Swap "dimension text" for "measurement text" in the entries below, starting at the line that has "693x490 pixels. How do I perform: Tap the Bedroom" and stopping after the line that has "click(230, 145)". Return only those lines, with everything else unchanged.
━━━ ENTRIES
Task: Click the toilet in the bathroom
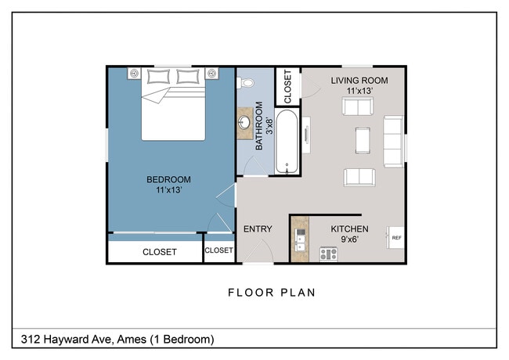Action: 247,81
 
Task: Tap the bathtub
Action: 287,142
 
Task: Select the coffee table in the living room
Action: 363,139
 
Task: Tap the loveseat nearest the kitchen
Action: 359,177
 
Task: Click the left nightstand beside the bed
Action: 134,74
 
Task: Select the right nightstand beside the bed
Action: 211,74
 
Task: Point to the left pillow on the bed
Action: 159,76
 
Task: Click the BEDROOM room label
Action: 168,180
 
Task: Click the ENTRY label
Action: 258,229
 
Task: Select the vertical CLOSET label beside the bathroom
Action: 287,86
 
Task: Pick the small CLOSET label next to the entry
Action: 218,250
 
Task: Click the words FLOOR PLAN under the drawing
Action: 272,293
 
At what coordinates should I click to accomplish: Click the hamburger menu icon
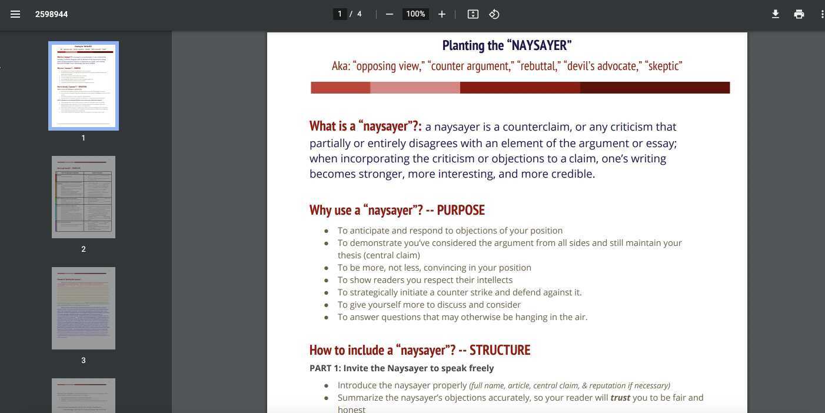coord(15,14)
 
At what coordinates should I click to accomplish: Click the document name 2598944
coord(51,14)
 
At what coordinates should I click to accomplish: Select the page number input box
coord(340,14)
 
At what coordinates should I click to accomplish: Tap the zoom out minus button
coord(389,14)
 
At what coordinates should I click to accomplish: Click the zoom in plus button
coord(442,14)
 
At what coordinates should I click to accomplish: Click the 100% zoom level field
coord(415,14)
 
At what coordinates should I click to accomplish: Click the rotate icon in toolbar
coord(494,14)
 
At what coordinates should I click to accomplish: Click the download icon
coord(776,14)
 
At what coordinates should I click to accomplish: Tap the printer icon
coord(799,14)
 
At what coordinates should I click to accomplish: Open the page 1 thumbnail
coord(83,86)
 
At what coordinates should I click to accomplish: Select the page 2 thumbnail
coord(83,197)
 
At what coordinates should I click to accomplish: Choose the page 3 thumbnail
coord(83,308)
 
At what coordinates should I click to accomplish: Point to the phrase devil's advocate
coord(602,66)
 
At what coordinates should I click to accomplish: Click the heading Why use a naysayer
coord(397,210)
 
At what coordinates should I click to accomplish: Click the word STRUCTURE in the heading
coord(500,350)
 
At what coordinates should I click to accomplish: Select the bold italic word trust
coord(620,398)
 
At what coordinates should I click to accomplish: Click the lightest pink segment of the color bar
coord(415,88)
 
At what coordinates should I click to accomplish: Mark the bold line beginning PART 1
coord(401,368)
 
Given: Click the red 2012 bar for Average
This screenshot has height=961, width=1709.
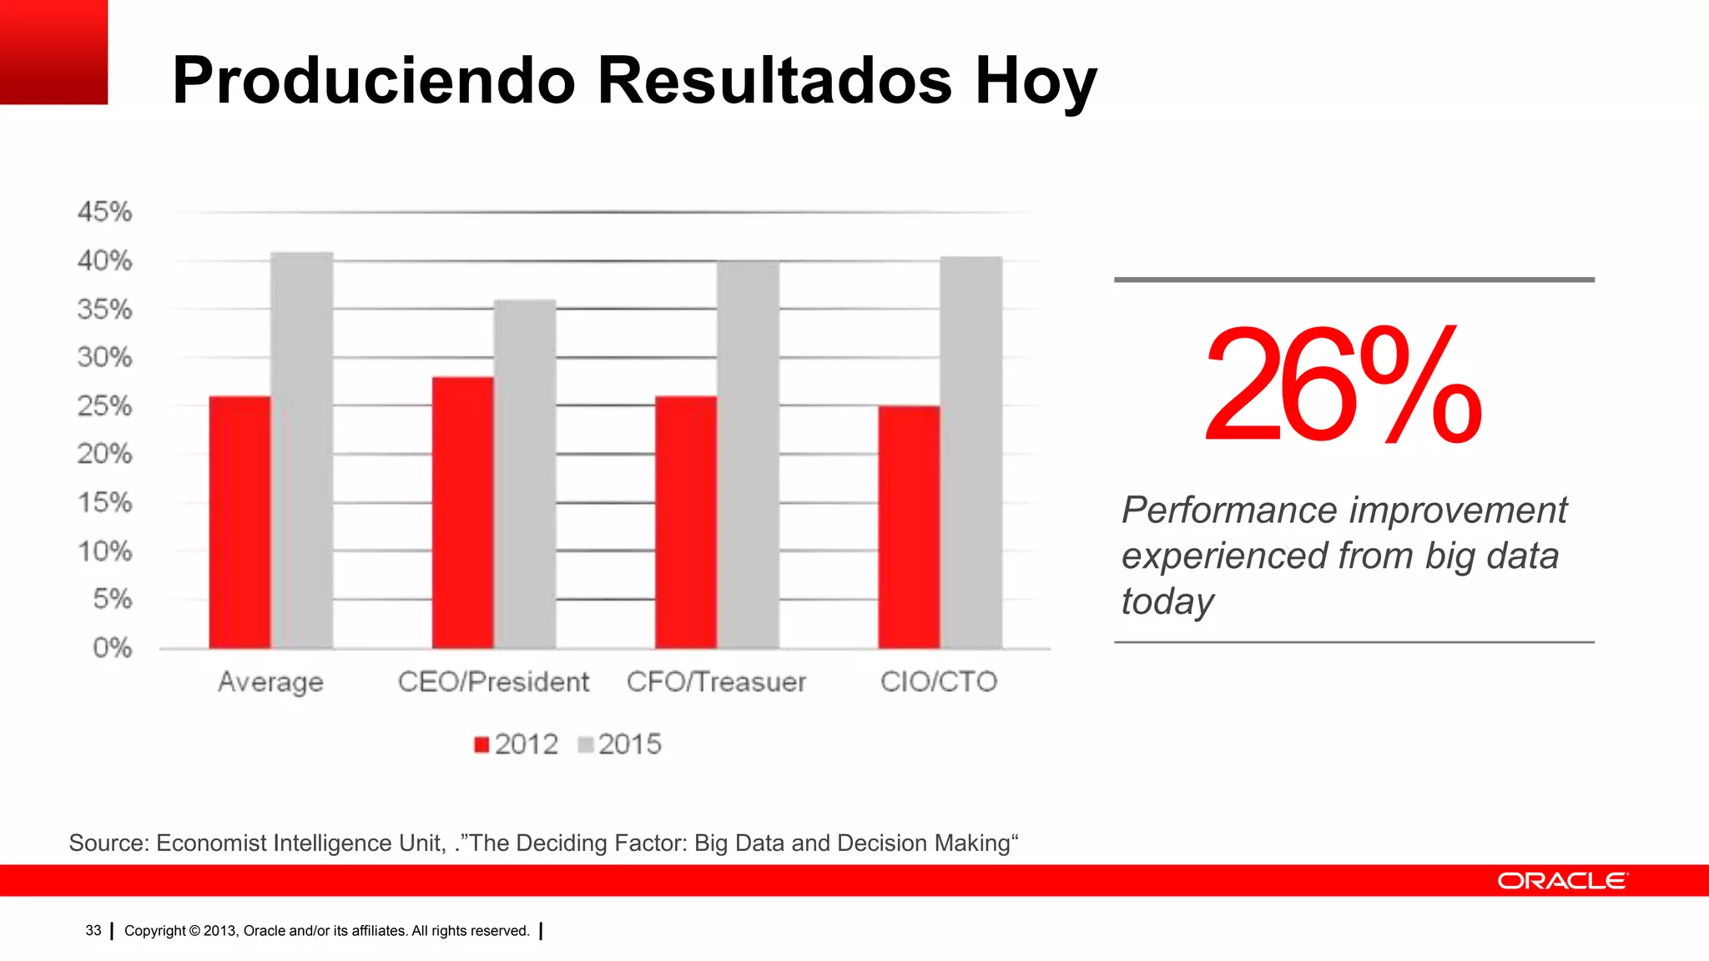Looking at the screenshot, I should (x=239, y=522).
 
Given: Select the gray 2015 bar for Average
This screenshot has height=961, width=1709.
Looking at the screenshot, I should (x=302, y=450).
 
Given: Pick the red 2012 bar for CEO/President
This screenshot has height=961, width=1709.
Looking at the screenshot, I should (x=462, y=512).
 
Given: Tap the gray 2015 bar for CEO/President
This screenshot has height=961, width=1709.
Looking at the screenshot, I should (x=525, y=474).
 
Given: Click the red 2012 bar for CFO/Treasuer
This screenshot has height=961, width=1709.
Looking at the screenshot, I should (x=686, y=522).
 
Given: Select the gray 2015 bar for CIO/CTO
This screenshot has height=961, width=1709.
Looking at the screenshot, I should (x=971, y=453).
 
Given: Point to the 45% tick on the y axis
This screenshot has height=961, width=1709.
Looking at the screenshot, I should (x=105, y=212).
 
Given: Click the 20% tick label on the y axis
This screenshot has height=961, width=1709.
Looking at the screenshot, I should (x=105, y=454).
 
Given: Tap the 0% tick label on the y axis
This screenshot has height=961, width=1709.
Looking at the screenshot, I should (x=112, y=647).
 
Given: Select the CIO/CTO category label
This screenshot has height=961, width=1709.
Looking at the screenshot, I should (x=939, y=682).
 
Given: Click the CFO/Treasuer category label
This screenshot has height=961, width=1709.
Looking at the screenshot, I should (x=716, y=682).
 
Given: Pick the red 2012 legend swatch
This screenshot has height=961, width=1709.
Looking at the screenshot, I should (x=481, y=744).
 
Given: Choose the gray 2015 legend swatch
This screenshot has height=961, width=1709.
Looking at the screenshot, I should (x=586, y=744).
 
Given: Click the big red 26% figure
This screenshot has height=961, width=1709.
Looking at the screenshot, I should (x=1342, y=385).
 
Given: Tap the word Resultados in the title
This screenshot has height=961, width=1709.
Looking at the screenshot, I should (x=774, y=81).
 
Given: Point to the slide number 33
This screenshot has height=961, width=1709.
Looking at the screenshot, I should (x=93, y=930).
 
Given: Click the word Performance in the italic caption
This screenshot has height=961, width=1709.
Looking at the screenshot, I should (x=1230, y=510).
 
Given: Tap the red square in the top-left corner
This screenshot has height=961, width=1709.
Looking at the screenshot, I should (x=53, y=52).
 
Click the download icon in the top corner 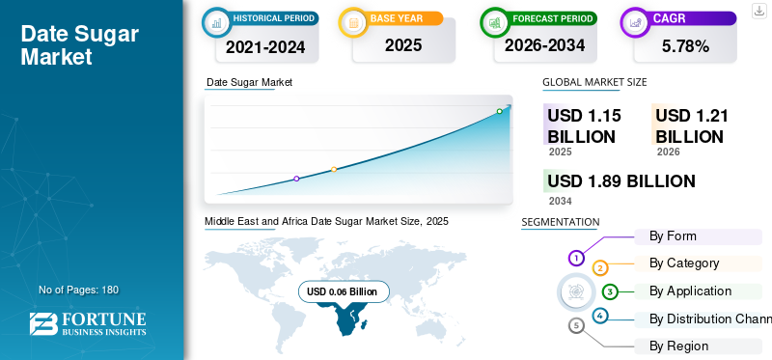tap(759, 11)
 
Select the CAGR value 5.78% tap(685, 46)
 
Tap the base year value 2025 tap(403, 45)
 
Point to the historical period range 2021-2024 tap(265, 46)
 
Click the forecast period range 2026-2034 tap(545, 45)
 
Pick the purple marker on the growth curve tap(296, 179)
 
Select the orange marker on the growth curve tap(334, 170)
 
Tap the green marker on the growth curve tap(499, 111)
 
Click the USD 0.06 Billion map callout tap(344, 292)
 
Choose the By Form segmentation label tap(673, 235)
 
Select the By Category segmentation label tap(684, 263)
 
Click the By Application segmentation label tap(690, 291)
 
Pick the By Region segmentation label tap(679, 346)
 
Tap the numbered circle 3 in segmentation tap(610, 292)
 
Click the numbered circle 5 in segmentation tap(576, 325)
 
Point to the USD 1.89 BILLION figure tap(621, 181)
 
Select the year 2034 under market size tap(561, 201)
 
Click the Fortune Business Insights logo tap(88, 324)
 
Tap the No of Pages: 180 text tap(79, 290)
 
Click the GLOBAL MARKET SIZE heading tap(594, 82)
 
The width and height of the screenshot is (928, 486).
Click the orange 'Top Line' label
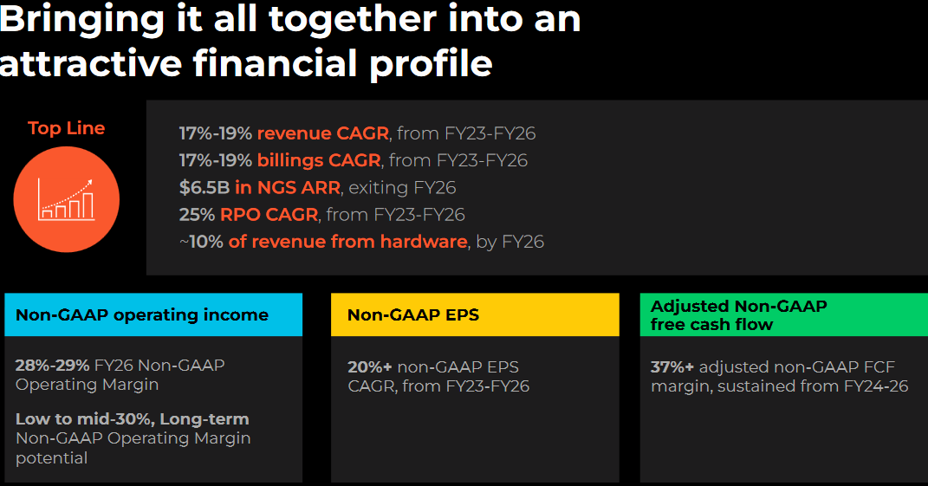[66, 128]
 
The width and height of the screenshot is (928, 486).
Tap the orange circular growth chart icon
[66, 199]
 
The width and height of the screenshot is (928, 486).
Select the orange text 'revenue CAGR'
[323, 133]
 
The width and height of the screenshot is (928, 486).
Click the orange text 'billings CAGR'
[319, 160]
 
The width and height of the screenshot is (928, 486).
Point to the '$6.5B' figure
[204, 188]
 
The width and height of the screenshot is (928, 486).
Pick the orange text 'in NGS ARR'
[288, 188]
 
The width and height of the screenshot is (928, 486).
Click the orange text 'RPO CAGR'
[269, 214]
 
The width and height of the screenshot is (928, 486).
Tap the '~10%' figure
[201, 242]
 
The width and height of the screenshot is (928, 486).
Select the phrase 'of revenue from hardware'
[348, 242]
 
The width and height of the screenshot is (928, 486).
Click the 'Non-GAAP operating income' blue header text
[142, 315]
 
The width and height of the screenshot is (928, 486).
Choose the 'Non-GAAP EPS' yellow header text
[413, 315]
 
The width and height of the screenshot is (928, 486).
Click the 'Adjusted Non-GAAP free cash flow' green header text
[738, 315]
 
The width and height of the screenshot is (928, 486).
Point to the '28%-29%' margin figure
[52, 366]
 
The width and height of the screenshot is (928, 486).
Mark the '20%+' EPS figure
[370, 367]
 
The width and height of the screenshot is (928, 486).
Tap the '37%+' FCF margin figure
[672, 367]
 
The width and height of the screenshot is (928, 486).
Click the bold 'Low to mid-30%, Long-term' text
[133, 419]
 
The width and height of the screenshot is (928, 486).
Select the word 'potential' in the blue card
[51, 458]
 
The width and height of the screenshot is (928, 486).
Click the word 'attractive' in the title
[91, 63]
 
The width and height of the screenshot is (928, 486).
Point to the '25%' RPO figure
[197, 214]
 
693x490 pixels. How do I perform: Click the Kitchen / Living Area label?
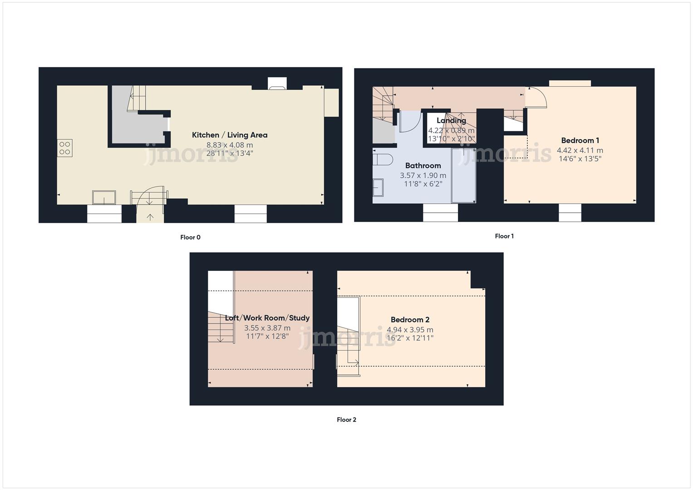click(229, 135)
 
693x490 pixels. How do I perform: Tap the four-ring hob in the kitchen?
click(64, 148)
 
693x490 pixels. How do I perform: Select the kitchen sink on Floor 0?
click(104, 197)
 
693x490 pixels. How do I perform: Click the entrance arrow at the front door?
click(150, 217)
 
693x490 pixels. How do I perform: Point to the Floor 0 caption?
click(190, 237)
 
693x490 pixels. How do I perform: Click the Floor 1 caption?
click(504, 236)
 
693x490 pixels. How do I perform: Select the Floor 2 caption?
click(346, 420)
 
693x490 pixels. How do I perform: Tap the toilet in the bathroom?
click(382, 159)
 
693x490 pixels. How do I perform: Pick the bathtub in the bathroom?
click(463, 176)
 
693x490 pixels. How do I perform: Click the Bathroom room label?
click(423, 166)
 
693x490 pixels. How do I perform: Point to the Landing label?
click(451, 120)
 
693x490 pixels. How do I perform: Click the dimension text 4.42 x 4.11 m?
click(580, 150)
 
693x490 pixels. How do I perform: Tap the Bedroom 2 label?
click(410, 320)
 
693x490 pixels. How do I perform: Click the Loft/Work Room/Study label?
click(267, 318)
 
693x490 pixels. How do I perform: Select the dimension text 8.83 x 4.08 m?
click(230, 145)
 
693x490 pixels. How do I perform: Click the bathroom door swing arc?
click(409, 121)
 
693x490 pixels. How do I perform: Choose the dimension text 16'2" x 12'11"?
click(410, 338)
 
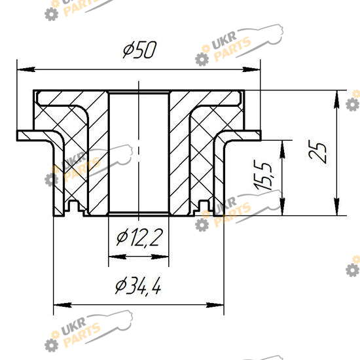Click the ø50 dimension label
click(x=139, y=50)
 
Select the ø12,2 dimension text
click(x=139, y=238)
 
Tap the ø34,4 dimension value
click(x=138, y=287)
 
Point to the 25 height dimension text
click(x=317, y=152)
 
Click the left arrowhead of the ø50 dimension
click(x=26, y=69)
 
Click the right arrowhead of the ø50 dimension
click(x=251, y=69)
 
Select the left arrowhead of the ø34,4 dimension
click(x=62, y=306)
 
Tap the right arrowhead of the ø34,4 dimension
click(x=215, y=306)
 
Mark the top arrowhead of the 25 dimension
click(x=336, y=99)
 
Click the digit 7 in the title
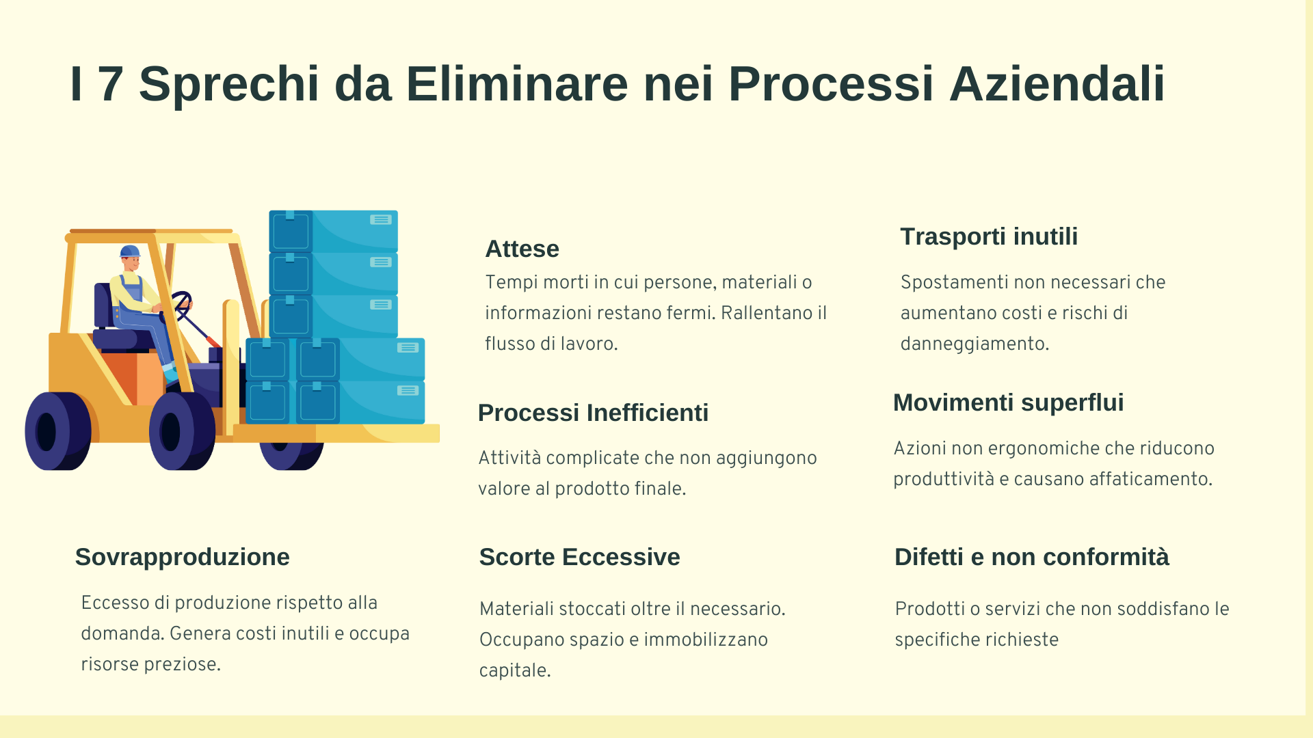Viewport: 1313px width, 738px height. (x=111, y=84)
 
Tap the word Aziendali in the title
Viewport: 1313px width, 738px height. (x=1057, y=84)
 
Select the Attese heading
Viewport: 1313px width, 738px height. (x=522, y=249)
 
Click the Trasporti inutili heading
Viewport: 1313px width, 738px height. (x=989, y=236)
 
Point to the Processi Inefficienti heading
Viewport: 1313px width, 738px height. (x=593, y=413)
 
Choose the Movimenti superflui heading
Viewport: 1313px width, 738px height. (x=1008, y=402)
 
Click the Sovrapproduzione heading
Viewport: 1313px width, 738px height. (x=183, y=557)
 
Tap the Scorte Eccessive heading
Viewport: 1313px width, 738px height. (x=580, y=557)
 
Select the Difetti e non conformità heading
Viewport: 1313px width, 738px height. (x=1032, y=557)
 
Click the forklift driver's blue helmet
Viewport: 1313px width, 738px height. (x=130, y=251)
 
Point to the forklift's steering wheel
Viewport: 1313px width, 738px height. (x=182, y=305)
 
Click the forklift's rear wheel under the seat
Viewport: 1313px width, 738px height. (x=58, y=431)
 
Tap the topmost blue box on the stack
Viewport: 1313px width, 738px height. (x=333, y=231)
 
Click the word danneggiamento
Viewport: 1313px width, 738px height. (x=974, y=344)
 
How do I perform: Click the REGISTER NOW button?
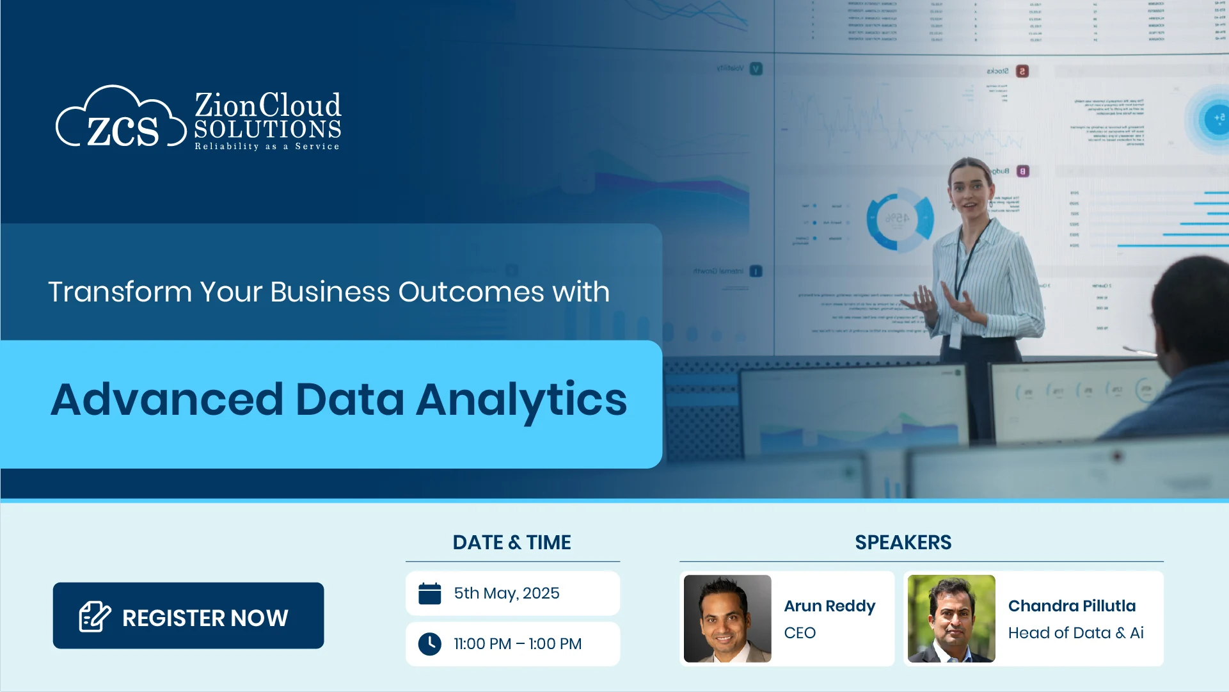click(188, 616)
━━━━━━
→ **SOLUTION FOR THIS TASK**
693x490 pixels. How do I perform: Tap the Bedroom 2 label?
click(410, 320)
 
693x490 pixels. How do I perform: Click the Loft/Work Room/Study label?
click(267, 318)
 
693x490 pixels. How do I perform: Select the measurement text 8.83 x 4.08 m?
click(230, 145)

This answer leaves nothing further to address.